Article Text


Measured versus predicted oxygen consumption in children with congenital heart disease
  1. P O Laitinena,
  2. J Räsänenb
  1. aDepartment of Anaesthesiology, Hospital for Children and Adolescents, University of Helsinki, Helsinki, Finland, bDepartment of Anesthesiology, Mayo Clinic, Rochester, Minnesota, USA
  1. Dr P O Laitinen, Hospital for Children and Adolescents, University of Helsinki, Stenbäckinkatu 11, FIN-00290, Helsinki, Finland.


Objective To compare measured and predicted oxygen consumption (V˙o2) in children with congenital heart disease.

Design Retrospective study.

Setting The cardiac catheterisation laboratory in a university hospital.

Patients 125 children undergoing preoperative cardiac catheterisation.

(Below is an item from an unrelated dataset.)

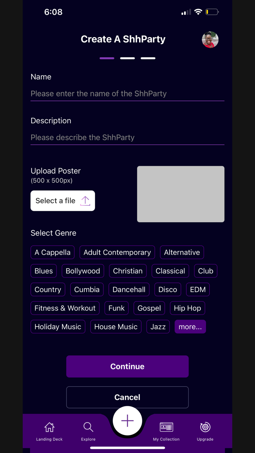Open the Explore search icon
Viewport: 255px width, 453px height.
click(x=88, y=427)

Interventions V˙o2 was measured using indirect calorimetry; the predicted values were calculated from regression equations published by Lindahl, Wesselet al, and Lundell et al. Stepwise linear regression and analysis of variance were used to evaluate the influence of age, sex, weight, height, cardiac malformation, and heart failure on the bias and precision of predicted V˙o2. An artificial neural network was trained and used to produce an estimate of V˙o2 employing the same variables. The various estimates for V˙o2 were evaluated by calculating their bias and precision values.

Results Lindahl’s equation produced the highest precision (±42%) of the regression based estimates. The corresponding average bias of the predicted V˙o2 was 3% (range −66% to 43%). When V˙o2 was predicted according to regression equations by Wessel and Lundell, the bias and precision were 0% and ±44%, and −16% and ±51%, respectively. The neural network predicted V˙o2 from variables included in the regression equations with a bias of 6% and precision ±29%; addition of further variables failed to improve this estimate.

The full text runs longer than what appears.